Les premiers espaces scolaires intérieurs qui subirent de notables aménagements, et sur lesquels soufflèrent les premiers vents de modernité, furent, très certainement, les classes des écoles maternelles, alors que les premiers espaces scolaires extérieurs qui connurent une ouverture, au deux sens du terme, concernèrent prioritairement les universités et les lycées.

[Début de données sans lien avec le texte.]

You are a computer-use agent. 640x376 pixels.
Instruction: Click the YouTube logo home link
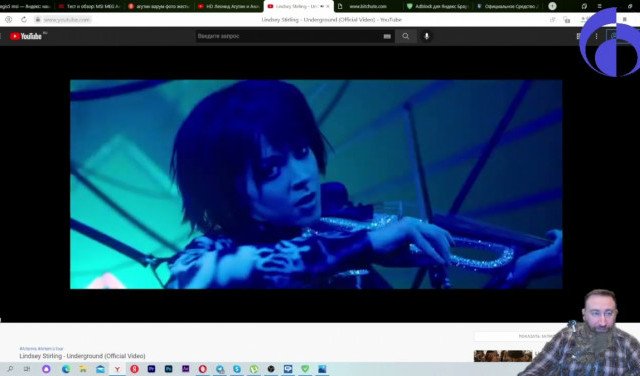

Les réfectoires, dans les pensions ou les institutions, les cantines, ou les self-services, sont également à prendre en compte dans le regard que l’on porte sur les espaces scolaires. Autrefois, dans certains établissements, les maîtres, assis à une table séparée, à qui étaient servi un repas différent, déjeunaient tout en coiffant de leur regard autoritaire et pesant les élèves qui osaient à peine chuchoter entre eux ! Fort heureusement, des espaces scolaires autres ont permis de concevoir la relation maîtres/élèves avec un kaléidoscope différent. »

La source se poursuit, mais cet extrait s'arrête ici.